Hollow carbon nanospheres embedded with stoichiometric γ-Fe2O3 and GdPO4: tuning the nanospheres for in vitro and in vivo size effect evaluation.

Abstract

The size modulation of hollow carbon nanospheres (HCSs) has attracted great interest in the contexts of cellular uptake, drug delivery and bioimaging. In this study, a facile fabrication method was specifically used to minimize all influencing factors except for the particle size. A series of nanoparticles of hollow carbon nanospheres embedded with magnetic resonance imaging (MRI) nanoagent γ-Fe2O3 and GdPO4 nanoparticles (Fe–Gd/HCS), were successfully prepared and applied to in vitro/vivo evaluation with well-defined sizes of ∼100 nm (Fe–Gd/HCS-S), ∼200 nm (Fe–Gd/HCS-M), and ∼300 nm (Fe–Gd/HCS-L), respectively. Then the in vitro size effect of Fe–Gd/HCS was systematically investigated by bio-TEM, CLSM, CCK-8 assay, and flow cytometry revealing that Fe–Gd/HCS could be internalized and the cellular uptake amounts increase with the decrease of size.
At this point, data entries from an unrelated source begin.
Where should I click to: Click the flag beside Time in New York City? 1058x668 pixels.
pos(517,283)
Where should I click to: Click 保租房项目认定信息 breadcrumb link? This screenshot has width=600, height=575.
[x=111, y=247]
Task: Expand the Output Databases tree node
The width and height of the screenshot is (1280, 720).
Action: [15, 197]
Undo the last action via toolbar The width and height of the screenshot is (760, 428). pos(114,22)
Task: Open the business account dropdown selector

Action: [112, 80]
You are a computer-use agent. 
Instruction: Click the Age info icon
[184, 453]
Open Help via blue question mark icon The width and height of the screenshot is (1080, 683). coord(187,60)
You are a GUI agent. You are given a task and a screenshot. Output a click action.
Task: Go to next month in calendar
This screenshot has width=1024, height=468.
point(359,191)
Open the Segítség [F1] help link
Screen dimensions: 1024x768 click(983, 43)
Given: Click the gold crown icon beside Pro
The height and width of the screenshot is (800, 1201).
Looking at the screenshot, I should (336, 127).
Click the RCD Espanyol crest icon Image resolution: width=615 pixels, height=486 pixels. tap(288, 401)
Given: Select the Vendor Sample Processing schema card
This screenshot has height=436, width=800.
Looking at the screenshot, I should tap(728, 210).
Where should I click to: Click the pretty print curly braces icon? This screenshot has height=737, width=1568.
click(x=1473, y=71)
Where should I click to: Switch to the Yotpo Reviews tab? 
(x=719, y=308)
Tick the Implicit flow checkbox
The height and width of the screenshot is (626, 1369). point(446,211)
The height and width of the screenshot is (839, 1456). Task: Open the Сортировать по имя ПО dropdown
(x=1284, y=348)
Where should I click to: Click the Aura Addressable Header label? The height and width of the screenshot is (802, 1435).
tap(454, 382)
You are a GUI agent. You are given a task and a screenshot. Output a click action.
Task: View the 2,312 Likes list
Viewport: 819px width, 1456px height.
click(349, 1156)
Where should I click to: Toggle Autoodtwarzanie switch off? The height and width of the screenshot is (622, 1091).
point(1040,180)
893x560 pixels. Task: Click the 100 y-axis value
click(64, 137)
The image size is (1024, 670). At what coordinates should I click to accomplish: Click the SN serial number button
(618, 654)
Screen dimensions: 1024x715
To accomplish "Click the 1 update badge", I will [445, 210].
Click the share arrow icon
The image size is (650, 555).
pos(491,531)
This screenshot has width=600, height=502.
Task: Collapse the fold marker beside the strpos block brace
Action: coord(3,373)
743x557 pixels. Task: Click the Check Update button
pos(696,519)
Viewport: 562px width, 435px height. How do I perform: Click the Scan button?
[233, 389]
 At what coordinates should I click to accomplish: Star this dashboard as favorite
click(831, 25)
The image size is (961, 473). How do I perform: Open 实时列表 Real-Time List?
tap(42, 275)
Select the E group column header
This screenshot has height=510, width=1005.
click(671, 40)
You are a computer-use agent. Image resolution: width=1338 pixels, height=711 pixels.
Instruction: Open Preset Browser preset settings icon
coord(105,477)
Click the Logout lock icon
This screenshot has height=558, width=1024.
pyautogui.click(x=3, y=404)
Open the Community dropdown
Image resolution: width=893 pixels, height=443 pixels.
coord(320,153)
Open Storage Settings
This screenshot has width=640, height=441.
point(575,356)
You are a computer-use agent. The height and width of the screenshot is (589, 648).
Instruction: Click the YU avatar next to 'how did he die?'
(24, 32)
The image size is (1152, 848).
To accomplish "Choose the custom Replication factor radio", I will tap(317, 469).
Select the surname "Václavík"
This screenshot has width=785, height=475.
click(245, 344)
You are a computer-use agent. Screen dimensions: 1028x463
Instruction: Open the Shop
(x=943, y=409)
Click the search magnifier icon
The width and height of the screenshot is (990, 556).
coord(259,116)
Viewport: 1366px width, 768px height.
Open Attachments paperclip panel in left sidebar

Furthermore, the in vivo size-effect behavior of Fe–Gd/HCS (∼100 nm, ∼200 nm, ∼300 nm) was tracked by MRI technique, demonstrating that all Fe–Gd/HCS can distinguish the liver, in which Fe–Gd/HCS with the smallest particle size exhibited the best performance among these nanoparticles. By leveraging on these features, Fe–Gd/HCS-S (∼100 nm) was further chosen as a theranostic agent, preliminarily presenting its capability for multi-modal imaging and therapy.